Thursday, December 17, 2009

Midday Lunch



12:00 ET Dow 10342.87  -98.25,   Nasdaq 2184.97  -21.94,    
S&P 1099.21  -9.97


The dollars strength today is the main cause for the decline in the market.  For weeks now the market has been moving in an inverse relationship to the Dollar Index.  Today’s strength in the dollar, I believe is a result of traders locking in profits of foreign currencies before year end.


The financial sector is also not helping the market after Citigroup (C) 3.20 -0.21 stock offering was met with 
a cold shoulder by Wall Street and the Fed.


Gold and commodities are also under pressure today from the stronger dollar.  Gold prices are down 2.7% to $1105.40 per ounce. Commodities are down 1.2%, as measured by the CRB Commodity Index.


Leading Indicators Better than Expected
For the eighth consecutive month, the Conference Board's Leading Indicators Index posted positive growth.  The index jumped 0.9% in November after increasing only 0.3% in October.
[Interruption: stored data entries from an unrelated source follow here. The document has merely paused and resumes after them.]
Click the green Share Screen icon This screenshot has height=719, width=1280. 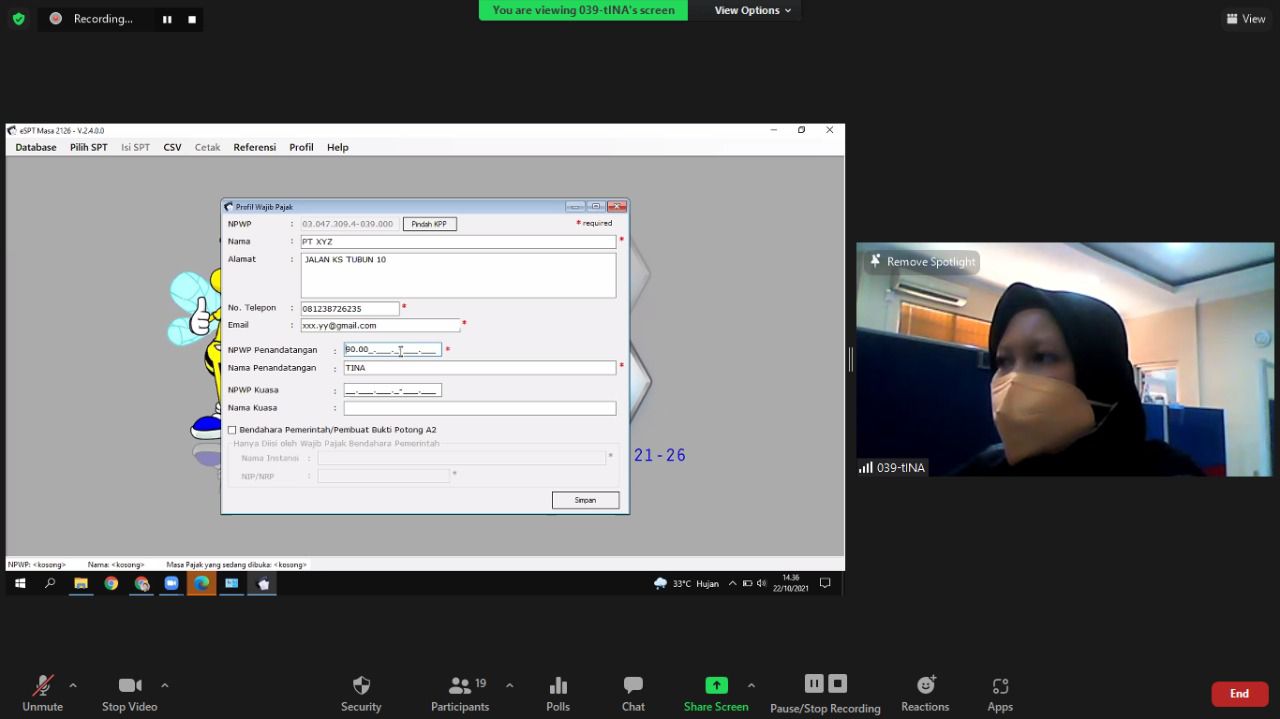click(716, 686)
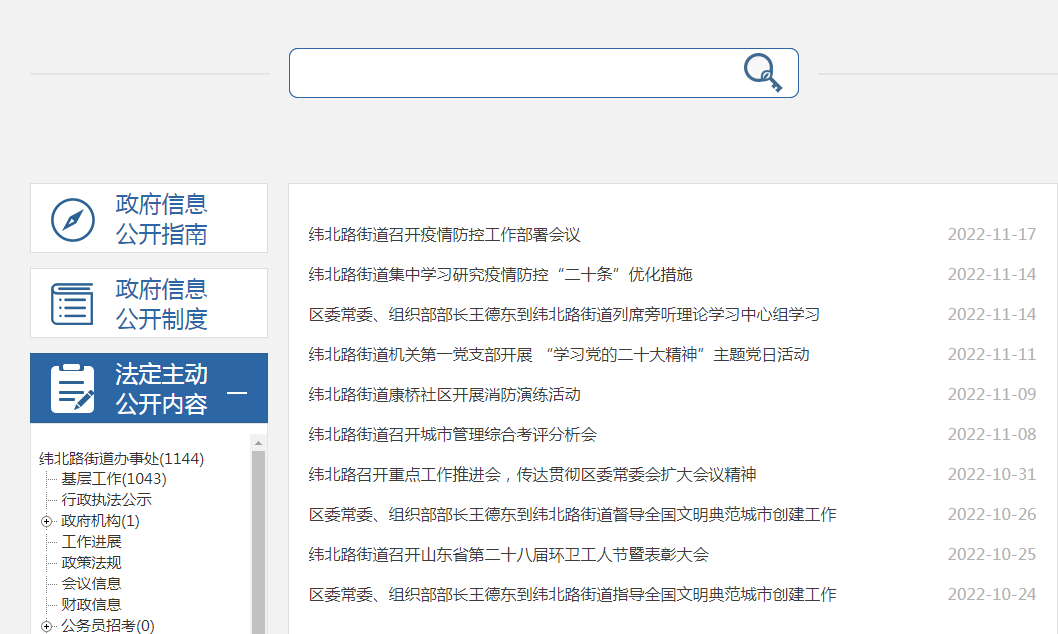Click the tree panel scrollbar up arrow

click(x=258, y=442)
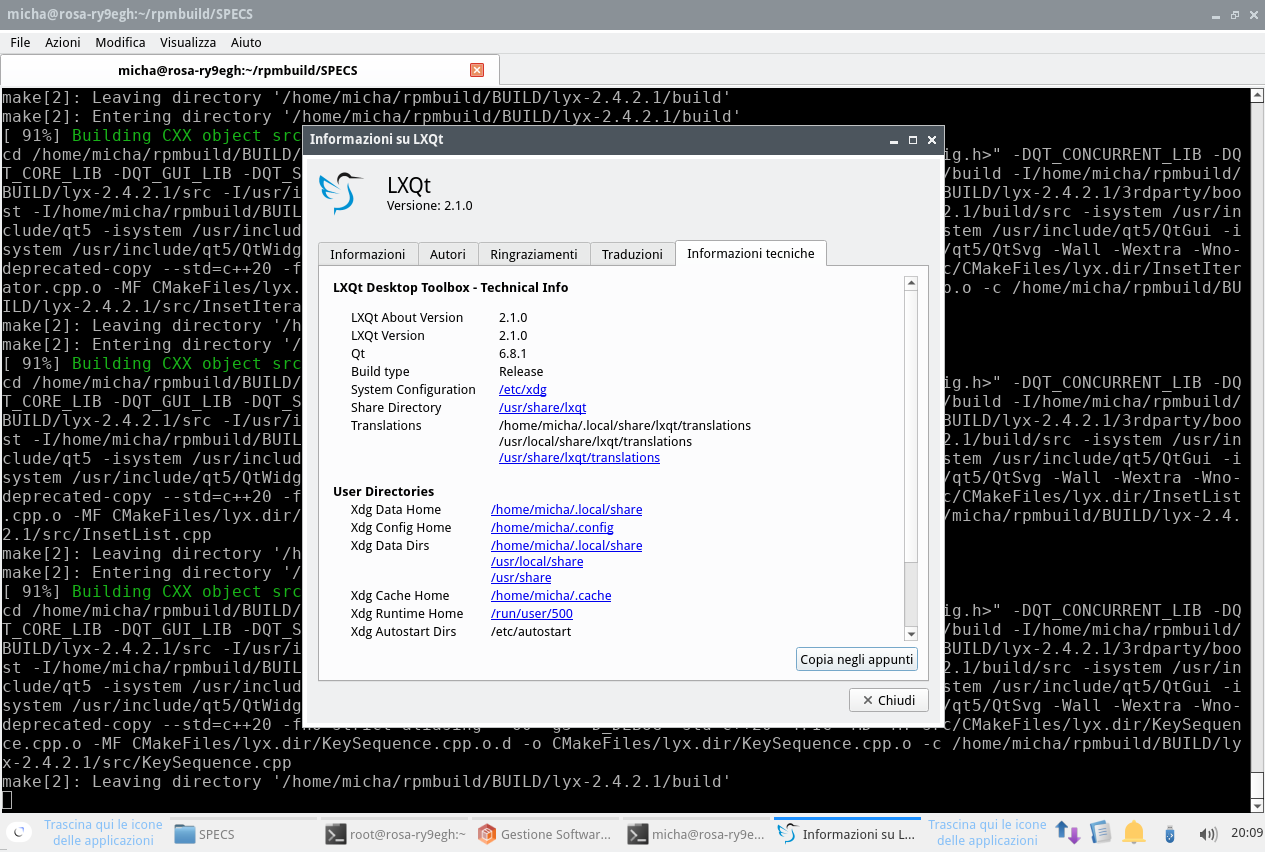Click the USB removable device tray icon

point(1169,833)
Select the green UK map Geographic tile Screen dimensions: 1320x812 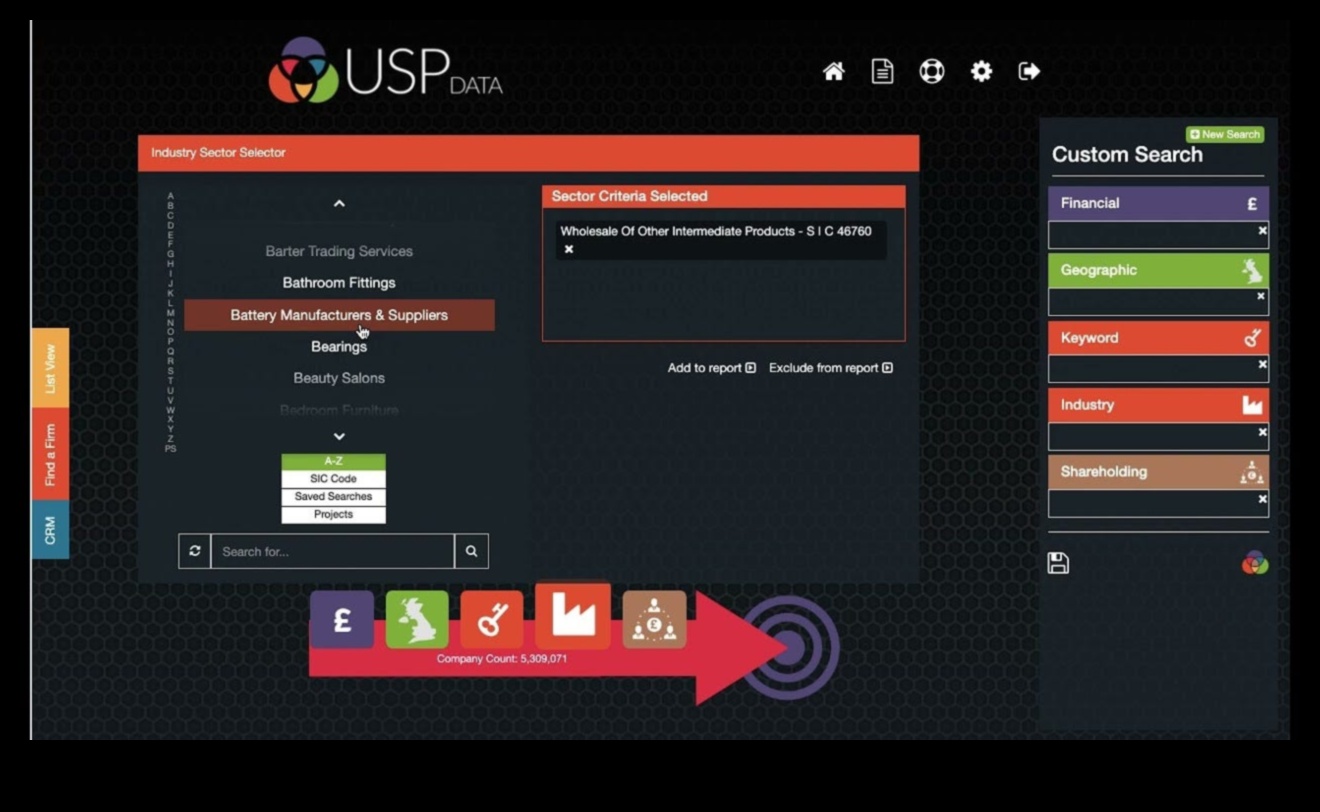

Economists expected the index to increase 0.7%.  The index has now overtaken its July 2007 peak and signals a strong recovery in 2010.


Initial Claims Rise

For the second consecutive week, new unemployment claims moved higher. The advance figure for initial claims for the week ending Dec. 12 increased 7,000 to 480,000.  Economists expected the figure to decline by 8,000 to 465,000.  The increase in initial claims shows that the labor sector is 
still strained.


Philly Fed Index Shows Expansion

The Philadelphia Fed Business Outlook rose to 20.4 in December from 16.7 in November. Economist had forecast the index would increase to 17.5.  The index has remained positive for five consecutive months and signals continued growth in the manufacturing sector.